### ENTRIES:
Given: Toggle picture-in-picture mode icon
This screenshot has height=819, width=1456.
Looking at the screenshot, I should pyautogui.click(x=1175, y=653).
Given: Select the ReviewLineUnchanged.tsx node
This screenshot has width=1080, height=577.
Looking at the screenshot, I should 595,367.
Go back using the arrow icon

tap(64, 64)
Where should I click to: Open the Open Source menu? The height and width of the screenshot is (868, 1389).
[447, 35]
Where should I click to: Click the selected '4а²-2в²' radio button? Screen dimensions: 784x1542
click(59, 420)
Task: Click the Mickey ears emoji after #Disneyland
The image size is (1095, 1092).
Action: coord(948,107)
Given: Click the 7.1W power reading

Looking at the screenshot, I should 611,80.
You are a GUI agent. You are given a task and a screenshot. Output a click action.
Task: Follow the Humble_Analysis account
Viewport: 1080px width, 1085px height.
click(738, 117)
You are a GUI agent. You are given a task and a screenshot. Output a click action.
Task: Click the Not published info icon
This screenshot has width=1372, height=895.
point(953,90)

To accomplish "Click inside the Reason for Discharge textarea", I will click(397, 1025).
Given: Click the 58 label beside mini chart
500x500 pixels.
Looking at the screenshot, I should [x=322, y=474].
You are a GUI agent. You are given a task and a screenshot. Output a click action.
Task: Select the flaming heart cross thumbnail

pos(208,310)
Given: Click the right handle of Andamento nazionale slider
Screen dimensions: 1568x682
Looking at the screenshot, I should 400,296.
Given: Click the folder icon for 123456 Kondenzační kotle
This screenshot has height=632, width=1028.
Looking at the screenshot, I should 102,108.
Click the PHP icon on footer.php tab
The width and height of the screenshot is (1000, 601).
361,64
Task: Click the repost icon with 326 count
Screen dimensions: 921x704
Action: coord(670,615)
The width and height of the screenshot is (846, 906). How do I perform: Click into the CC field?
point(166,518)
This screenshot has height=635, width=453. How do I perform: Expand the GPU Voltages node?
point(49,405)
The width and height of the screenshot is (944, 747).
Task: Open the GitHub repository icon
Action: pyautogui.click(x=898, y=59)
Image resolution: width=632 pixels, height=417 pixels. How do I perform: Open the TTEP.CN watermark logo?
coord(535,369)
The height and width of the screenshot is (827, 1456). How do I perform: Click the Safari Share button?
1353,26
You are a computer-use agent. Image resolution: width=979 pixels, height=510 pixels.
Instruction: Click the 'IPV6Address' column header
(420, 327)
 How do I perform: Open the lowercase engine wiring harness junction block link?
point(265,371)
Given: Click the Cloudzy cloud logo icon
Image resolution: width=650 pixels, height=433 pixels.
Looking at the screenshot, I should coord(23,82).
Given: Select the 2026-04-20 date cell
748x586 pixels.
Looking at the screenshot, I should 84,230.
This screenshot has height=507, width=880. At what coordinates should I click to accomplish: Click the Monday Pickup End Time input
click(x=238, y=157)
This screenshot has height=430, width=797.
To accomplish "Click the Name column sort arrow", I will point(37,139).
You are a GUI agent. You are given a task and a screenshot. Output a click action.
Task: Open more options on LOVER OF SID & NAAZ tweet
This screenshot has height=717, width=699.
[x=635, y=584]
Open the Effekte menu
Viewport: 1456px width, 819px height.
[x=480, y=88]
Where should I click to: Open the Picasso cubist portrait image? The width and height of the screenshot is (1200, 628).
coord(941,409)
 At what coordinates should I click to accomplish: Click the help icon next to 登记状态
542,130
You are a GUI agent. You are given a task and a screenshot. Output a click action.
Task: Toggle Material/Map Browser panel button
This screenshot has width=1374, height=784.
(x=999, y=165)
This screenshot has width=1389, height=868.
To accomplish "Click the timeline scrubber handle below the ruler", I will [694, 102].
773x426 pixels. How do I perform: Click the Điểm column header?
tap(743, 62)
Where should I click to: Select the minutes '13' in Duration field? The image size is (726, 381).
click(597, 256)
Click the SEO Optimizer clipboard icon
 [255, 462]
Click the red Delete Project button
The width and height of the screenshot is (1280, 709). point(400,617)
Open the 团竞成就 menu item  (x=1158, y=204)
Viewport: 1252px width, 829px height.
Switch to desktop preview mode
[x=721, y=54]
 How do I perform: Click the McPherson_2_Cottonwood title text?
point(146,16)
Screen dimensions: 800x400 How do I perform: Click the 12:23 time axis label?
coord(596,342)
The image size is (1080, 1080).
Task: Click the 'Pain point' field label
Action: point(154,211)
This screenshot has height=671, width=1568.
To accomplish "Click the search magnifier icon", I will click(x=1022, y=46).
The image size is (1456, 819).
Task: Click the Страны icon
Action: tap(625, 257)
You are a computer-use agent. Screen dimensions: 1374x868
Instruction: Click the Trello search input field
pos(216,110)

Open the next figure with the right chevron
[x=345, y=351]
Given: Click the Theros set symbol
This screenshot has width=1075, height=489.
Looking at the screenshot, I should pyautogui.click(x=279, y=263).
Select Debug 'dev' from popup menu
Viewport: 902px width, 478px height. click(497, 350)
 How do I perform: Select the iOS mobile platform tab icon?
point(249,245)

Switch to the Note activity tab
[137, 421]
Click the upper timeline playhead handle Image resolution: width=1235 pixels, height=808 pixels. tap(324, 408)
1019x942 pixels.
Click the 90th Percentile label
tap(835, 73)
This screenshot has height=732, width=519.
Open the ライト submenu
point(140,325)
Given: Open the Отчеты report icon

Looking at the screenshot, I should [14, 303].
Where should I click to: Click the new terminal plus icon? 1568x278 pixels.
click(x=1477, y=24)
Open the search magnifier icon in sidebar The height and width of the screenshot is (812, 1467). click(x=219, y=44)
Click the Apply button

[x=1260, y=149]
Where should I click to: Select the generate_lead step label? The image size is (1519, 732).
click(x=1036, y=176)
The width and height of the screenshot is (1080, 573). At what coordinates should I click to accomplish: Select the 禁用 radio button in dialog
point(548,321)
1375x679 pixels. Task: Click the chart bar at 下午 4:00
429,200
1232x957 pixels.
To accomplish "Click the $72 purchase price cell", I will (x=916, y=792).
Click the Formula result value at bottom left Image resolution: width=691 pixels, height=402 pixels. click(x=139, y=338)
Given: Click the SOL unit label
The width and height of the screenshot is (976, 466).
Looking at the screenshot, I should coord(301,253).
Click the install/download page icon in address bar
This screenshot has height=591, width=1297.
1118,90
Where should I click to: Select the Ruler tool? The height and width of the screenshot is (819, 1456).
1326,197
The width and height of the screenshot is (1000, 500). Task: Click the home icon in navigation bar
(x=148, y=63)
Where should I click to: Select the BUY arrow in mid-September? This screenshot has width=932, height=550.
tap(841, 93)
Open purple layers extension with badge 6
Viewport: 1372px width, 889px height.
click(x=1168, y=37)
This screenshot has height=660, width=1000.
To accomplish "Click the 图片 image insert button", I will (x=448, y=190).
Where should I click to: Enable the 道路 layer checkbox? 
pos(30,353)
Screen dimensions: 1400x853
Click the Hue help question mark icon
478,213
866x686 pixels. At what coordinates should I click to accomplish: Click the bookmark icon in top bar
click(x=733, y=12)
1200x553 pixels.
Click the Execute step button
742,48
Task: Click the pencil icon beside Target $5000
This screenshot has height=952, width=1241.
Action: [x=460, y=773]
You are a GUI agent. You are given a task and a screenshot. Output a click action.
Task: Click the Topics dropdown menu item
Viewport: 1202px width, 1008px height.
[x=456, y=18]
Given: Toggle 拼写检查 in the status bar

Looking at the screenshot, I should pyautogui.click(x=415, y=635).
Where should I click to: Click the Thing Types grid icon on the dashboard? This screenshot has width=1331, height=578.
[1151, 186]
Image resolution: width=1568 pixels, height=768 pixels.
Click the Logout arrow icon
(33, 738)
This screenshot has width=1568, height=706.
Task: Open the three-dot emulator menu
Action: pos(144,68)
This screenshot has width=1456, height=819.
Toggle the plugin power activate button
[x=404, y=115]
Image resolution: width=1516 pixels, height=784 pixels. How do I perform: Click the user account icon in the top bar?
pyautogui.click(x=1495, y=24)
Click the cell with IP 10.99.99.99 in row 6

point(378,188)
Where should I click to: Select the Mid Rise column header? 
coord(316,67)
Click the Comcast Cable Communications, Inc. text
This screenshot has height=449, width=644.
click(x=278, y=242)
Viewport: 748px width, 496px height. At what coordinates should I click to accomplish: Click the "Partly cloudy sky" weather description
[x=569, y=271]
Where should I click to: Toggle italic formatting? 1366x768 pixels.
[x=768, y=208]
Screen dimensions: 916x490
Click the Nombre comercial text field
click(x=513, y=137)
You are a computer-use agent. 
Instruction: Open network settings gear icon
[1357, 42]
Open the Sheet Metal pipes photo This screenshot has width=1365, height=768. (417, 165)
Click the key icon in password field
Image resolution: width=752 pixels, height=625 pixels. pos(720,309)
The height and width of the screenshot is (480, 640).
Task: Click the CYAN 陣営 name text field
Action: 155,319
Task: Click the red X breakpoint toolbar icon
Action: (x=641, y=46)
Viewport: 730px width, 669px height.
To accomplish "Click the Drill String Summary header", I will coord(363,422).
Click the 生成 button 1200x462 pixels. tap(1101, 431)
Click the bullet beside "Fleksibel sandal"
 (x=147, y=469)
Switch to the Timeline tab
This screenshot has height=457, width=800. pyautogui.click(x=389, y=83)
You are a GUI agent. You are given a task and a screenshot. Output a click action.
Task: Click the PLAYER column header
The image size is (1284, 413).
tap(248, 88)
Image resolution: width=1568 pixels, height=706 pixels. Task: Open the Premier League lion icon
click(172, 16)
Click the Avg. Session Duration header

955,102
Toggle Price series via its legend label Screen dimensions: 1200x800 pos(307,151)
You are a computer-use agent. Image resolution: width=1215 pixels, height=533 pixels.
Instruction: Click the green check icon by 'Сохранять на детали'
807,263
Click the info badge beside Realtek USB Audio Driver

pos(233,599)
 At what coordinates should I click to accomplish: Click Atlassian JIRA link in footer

### WHAT NEEDS TO BE DONE:
Convert the data above, from the line containing "Where should I click to: Select the minutes" through the line containing "Action: point(154,211)", into a Markdown table with the columns Row and Line. Give each line a row number and leave out blank lines.

### SOLUTION BELOW:
| Row | Line |
|---|---|
| 1 | Where should I click to: Select the minutes '13' in Duration field? The image size is (726, 381). |
| 2 | click(597, 256) |
| 3 | Click the SEO Optimizer clipboard icon |
| 4 |  [255, 462] |
| 5 | Click the red Delete Project button |
| 6 | The width and height of the screenshot is (1280, 709). point(400,617) |
| 7 | Open the 团竞成就 menu item  (x=1158, y=204) |
| 8 | Viewport: 1252px width, 829px height. |
| 9 | Switch to desktop preview mode |
| 10 | [x=721, y=54] |
| 11 |  How do I perform: Click the McPherson_2_Cottonwood title text? |
| 12 | point(146,16) |
| 13 | Screen dimensions: 800x400 How do I perform: Click the 12:23 time axis label? |
| 14 | coord(596,342) |
| 15 | The image size is (1080, 1080). |
| 16 | Task: Click the 'Pain point' field label |
| 17 | Action: point(154,211) |